***** Records *****

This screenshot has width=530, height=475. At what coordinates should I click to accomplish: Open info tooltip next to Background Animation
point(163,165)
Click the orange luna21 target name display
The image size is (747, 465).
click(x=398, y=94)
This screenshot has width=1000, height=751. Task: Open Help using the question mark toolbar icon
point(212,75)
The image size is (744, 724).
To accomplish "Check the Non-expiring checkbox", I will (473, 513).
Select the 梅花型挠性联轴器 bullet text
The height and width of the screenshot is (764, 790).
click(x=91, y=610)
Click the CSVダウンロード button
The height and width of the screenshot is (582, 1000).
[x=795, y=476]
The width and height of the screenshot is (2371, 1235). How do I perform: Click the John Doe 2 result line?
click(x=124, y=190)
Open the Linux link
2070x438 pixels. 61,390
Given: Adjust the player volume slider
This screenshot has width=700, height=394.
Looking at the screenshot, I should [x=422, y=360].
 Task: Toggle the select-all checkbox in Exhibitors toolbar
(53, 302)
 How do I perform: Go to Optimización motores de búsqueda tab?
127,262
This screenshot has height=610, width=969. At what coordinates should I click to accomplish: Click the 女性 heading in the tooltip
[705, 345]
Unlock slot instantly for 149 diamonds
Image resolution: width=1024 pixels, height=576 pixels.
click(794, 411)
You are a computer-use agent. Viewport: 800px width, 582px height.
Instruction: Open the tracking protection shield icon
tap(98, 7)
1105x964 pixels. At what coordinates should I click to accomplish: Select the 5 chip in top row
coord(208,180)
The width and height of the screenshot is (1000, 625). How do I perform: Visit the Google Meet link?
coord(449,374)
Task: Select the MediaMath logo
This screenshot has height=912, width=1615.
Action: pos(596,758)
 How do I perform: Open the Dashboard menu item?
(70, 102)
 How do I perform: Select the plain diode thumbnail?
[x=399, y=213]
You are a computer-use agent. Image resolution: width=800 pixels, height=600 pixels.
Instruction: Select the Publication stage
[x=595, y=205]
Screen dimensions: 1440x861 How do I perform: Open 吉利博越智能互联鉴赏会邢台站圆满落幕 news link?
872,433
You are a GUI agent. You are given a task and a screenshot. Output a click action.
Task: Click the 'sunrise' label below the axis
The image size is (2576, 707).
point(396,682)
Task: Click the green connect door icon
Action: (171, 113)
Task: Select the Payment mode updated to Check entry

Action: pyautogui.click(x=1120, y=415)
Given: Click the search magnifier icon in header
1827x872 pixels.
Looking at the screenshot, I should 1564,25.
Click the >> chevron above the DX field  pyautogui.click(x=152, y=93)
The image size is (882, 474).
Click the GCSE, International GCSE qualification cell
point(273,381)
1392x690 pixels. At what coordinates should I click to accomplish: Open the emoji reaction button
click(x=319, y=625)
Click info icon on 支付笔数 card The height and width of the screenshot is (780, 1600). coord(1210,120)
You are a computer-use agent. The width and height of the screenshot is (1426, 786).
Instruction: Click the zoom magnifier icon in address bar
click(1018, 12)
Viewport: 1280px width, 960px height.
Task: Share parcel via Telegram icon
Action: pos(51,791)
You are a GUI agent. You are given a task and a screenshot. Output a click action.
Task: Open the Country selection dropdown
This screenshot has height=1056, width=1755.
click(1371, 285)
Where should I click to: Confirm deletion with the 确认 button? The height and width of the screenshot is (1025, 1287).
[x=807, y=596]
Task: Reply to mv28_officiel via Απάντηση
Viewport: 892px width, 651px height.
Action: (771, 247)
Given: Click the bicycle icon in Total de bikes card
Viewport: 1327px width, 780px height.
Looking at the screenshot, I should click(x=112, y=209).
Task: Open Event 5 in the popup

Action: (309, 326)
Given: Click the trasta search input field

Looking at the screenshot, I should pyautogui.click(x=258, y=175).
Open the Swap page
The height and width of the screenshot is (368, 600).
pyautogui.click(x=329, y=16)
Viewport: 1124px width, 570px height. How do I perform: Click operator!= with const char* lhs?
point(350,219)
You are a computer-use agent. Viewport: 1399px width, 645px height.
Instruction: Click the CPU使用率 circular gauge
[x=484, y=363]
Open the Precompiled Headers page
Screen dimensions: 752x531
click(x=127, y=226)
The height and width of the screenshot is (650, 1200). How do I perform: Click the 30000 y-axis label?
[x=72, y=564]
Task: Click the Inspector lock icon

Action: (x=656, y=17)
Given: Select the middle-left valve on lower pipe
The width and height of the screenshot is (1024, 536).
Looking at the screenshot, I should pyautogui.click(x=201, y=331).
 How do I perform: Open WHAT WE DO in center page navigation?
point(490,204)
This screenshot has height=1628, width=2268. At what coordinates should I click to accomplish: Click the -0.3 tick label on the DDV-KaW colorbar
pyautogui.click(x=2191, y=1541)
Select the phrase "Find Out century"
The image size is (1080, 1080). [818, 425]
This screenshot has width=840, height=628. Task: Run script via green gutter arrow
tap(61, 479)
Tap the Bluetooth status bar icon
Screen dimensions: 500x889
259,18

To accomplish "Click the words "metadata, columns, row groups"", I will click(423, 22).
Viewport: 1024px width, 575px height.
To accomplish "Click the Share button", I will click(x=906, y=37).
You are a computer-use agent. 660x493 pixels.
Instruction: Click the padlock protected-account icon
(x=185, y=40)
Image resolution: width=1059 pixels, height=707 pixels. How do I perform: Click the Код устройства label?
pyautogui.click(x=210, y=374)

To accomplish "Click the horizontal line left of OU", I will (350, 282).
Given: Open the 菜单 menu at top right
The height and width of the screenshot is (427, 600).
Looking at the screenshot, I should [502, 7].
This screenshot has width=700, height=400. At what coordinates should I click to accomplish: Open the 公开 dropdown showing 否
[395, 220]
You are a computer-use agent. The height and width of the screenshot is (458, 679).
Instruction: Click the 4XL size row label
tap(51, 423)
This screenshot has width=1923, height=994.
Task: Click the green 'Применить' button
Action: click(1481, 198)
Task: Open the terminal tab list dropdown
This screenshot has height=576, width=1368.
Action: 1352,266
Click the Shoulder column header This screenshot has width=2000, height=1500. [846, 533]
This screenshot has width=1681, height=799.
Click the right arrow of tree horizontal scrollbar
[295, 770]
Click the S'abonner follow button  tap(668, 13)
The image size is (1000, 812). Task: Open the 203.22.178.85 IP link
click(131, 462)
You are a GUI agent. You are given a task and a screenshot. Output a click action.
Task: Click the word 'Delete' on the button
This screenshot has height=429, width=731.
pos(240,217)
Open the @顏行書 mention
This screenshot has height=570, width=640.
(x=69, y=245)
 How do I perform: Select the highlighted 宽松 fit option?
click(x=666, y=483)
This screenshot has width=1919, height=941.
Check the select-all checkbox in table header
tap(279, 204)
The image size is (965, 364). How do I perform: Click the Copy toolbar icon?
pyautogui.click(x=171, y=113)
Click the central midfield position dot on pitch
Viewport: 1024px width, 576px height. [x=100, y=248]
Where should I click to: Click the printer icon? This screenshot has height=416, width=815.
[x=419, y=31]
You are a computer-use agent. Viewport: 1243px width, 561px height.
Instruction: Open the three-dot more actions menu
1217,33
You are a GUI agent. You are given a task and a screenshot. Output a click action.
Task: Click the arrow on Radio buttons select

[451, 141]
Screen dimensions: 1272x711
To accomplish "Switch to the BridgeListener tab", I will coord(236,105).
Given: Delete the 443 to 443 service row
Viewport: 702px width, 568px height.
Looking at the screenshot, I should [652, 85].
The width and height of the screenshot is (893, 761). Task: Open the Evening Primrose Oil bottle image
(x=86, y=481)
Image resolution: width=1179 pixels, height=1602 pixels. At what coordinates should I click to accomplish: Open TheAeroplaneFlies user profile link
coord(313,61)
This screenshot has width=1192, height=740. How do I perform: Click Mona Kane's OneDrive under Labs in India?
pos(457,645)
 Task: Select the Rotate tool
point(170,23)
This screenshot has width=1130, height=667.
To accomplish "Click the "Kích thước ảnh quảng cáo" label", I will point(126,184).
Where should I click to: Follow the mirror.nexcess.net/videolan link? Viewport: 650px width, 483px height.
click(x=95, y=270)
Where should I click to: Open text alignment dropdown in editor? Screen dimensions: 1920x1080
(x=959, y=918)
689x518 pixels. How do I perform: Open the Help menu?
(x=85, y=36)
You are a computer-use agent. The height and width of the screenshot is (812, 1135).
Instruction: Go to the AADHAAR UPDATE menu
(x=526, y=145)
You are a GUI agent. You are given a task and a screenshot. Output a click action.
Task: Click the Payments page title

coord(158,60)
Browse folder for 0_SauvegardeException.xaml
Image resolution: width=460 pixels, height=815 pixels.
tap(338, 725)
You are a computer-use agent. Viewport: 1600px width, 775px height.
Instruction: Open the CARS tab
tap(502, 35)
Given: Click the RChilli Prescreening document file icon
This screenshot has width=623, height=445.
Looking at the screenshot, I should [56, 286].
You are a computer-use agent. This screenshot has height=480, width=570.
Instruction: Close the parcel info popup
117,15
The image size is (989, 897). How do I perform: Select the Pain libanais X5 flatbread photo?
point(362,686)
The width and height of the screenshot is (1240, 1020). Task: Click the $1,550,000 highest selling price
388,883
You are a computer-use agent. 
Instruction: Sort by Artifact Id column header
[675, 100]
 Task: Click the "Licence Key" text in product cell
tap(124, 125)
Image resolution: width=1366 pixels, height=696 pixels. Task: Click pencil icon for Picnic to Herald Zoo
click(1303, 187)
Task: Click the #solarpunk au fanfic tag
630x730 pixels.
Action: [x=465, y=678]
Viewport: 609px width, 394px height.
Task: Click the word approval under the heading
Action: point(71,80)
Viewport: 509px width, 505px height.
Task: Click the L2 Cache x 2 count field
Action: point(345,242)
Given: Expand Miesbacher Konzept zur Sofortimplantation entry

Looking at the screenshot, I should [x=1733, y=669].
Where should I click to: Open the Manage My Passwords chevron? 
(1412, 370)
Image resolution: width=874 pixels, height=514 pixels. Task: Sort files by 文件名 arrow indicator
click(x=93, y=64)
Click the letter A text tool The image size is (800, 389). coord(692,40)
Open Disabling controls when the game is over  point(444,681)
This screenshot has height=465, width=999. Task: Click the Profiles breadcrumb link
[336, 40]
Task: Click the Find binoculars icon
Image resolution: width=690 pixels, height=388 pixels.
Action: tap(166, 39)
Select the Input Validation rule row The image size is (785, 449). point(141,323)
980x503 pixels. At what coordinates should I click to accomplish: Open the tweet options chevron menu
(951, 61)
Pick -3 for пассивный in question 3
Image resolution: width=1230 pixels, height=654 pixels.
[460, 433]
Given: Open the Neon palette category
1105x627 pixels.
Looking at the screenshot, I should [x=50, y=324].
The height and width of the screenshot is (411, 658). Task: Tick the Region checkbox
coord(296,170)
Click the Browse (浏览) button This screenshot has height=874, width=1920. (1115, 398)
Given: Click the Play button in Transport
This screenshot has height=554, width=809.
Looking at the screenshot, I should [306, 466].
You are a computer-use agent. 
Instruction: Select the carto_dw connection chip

*****

Say how many lines of the entries above include the string "left", giving the number and nothing else.

2